Anche i consumi mostrano segnali di rallentamento. Il Dipartimento del Commercio ha riferito che le vendite al dettaglio sono diminuite dello 0,2% a gennaio, con sette delle 13 categorie di vendita al dettaglio rilevate in calo.
Navellier ha affermato che la combinazione di dati occupazionali deboli e rallentamento dell’attività al dettaglio potrebbe rafforzare l’argomento a favore di un allentamento monetario.
“Le vendite al dettaglio continuano a singhiozzare e potrebbero contribuire a convincere la Fed a tagliare i tassi di interesse chiave”, ha detto.
Tuttavia, i responsabili politici restano cauti.
Il presidente della Federal Reserve di Minneapolis, Neel Kashkari, ha recentemente dichiarato che uno o due tagli dei tassi quest’anno potrebbero essere appropriati se l’inflazione si raffredda, ma ha avvertito che le tensioni geopolitiche potrebbero giustificare un rinvio dell’allentamento della politica.
Il range di Bitcoin rimane intatto
Nonostante la recente volatilità, gli analisti affermano che Bitcoin resta intrappolato in un ampio range di negoziazione.
L’analista di ricerca di Nansen Nicolai Sondergaard ha affermato che il mercato si muove tra circa 60.000 $ e 71.000 $ da diverse settimane.

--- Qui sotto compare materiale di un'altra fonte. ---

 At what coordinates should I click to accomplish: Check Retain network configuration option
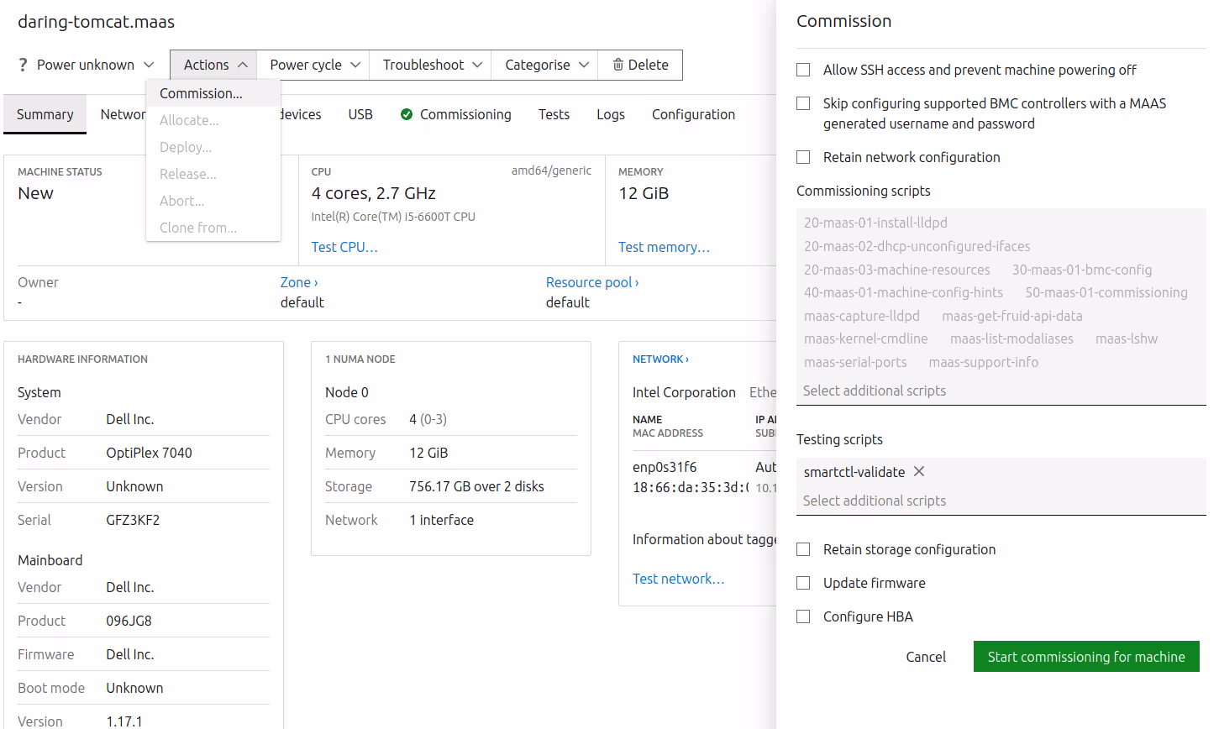point(803,157)
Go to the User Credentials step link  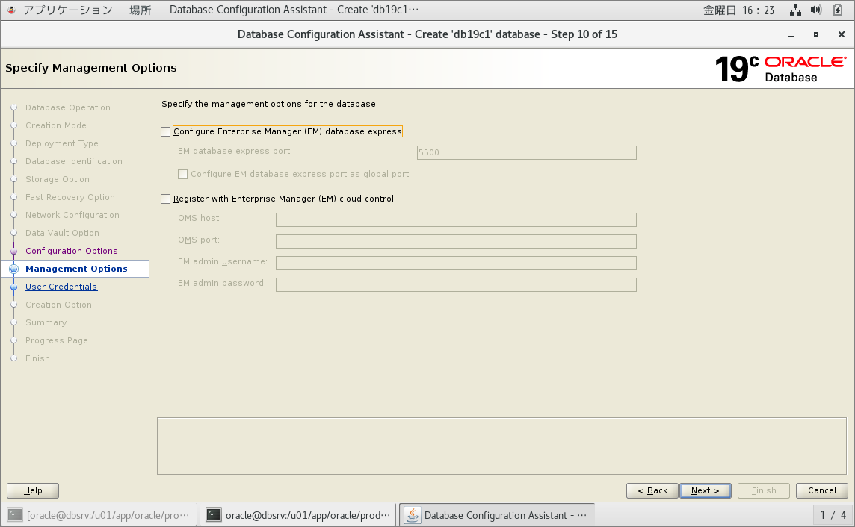coord(61,287)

“Il mercato sta oscillando tra 60k e 71k da settimane”, ha detto Sondergaard.
I dati on-chain suggeriscono che gli investitori stanno prendendo posizioni in modo selettivo piuttosto che mostrare una forte convinzione direzionale.

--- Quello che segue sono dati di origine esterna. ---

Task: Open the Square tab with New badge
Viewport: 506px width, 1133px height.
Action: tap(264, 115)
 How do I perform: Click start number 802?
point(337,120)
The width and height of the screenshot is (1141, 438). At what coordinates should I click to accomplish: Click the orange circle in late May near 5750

La ricerca di Nansen mostra accumulo in token di governance DeFi e infrastrutturali nell’ultimo mese, mentre altri settori continuano a registrare deflussi costanti.
Anche i mercati dei derivati mostrano un interesse aperto elevato nei token garantiti dall’oro come PAXG, segnalando che i trader si stanno coprendo contro la volatilità macro.
“Le istituzioni sembrano preferire stablecoin e strategie di rendimento rispetto a scommesse direzionali”, ha detto Sondergaard.